_Required work:_
Render the data below as a Markdown table with two columns, No. and Text, giving each non-blank line its own numbered row. Leave out the pictures.

_Records provided:_
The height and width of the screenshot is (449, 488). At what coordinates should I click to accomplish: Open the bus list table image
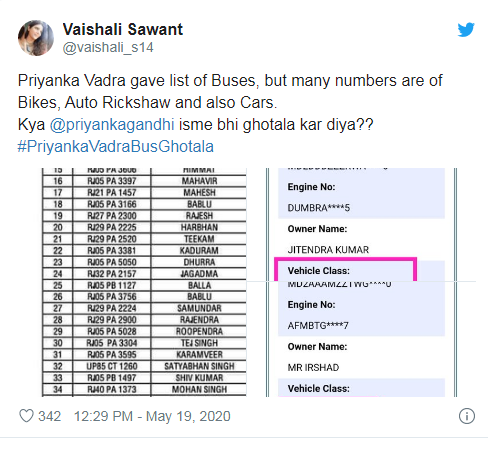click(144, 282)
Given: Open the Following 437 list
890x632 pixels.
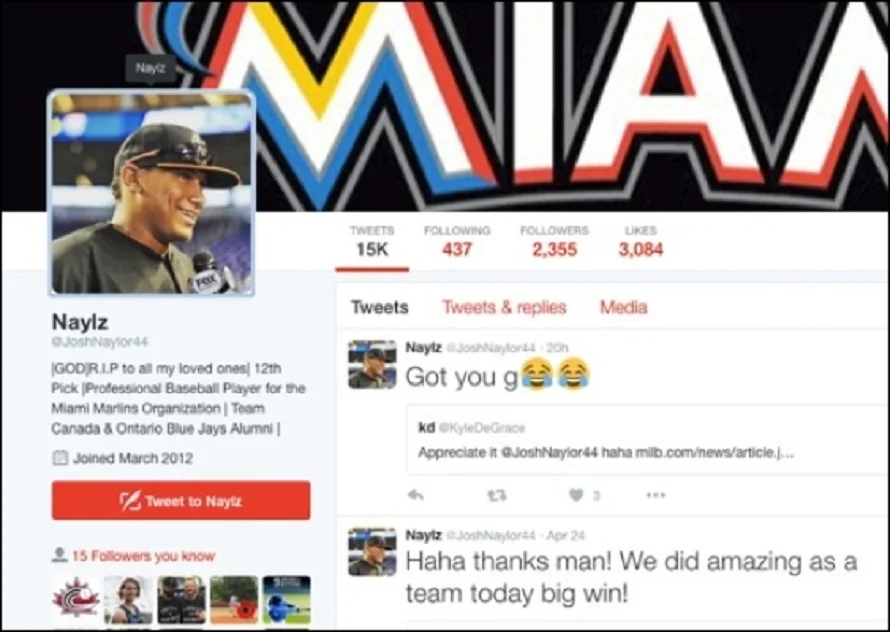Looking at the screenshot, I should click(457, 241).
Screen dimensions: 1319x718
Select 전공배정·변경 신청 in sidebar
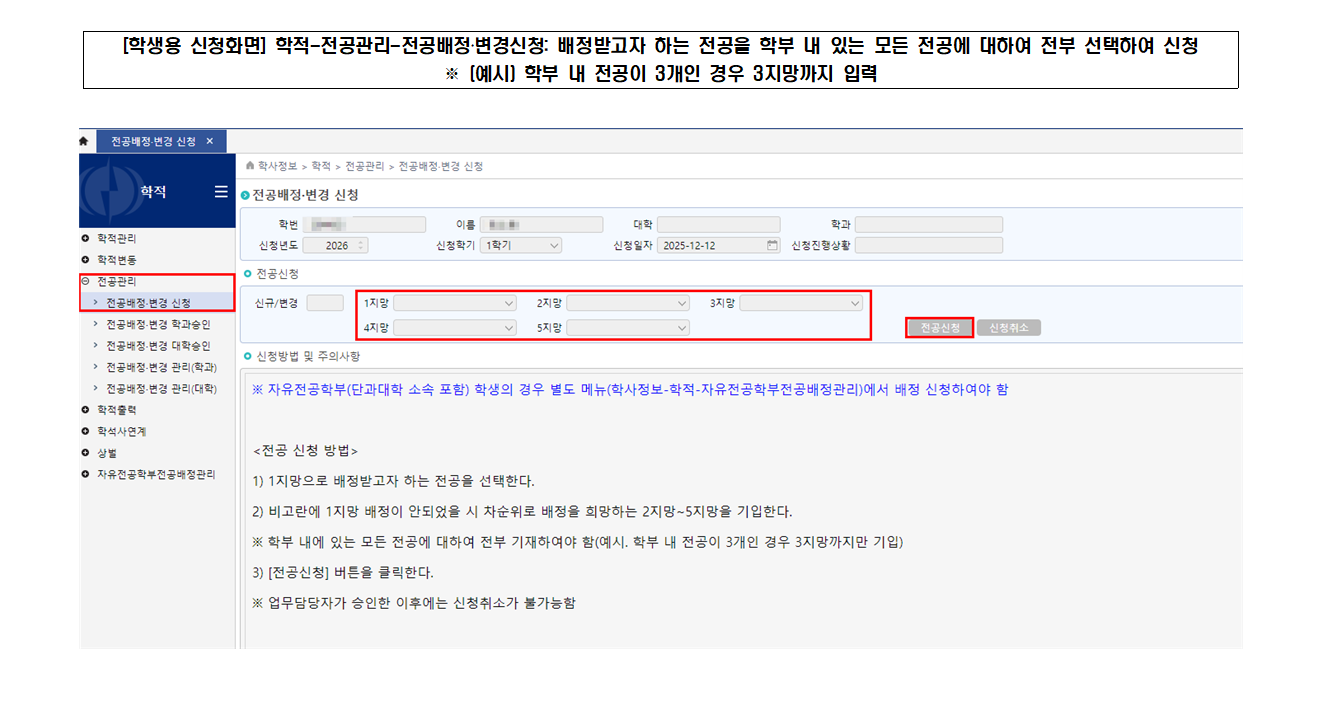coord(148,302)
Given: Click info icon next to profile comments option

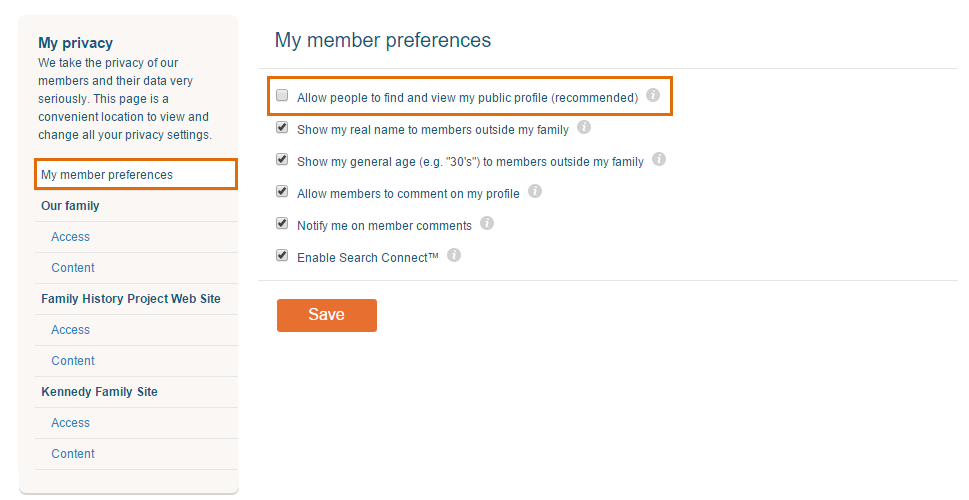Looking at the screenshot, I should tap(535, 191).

_Result for this exercise:_
| No. | Text |
|---|---|
| 1 | The height and width of the screenshot is (449, 488). At what coordinates should I click to accomplish: Open the bus list table image |
| 2 | click(144, 282) |
| 3 | Given: Open the Following 437 list |
| 4 | 890x632 pixels. |
| 5 | Looking at the screenshot, I should click(457, 241). |
| 6 | Screen dimensions: 1319x718 |
| 7 | Select 전공배정·변경 신청 in sidebar |
| 8 | coord(148,302) |
| 9 | Given: Click info icon next to profile comments option |
| 10 | Looking at the screenshot, I should tap(535, 191). |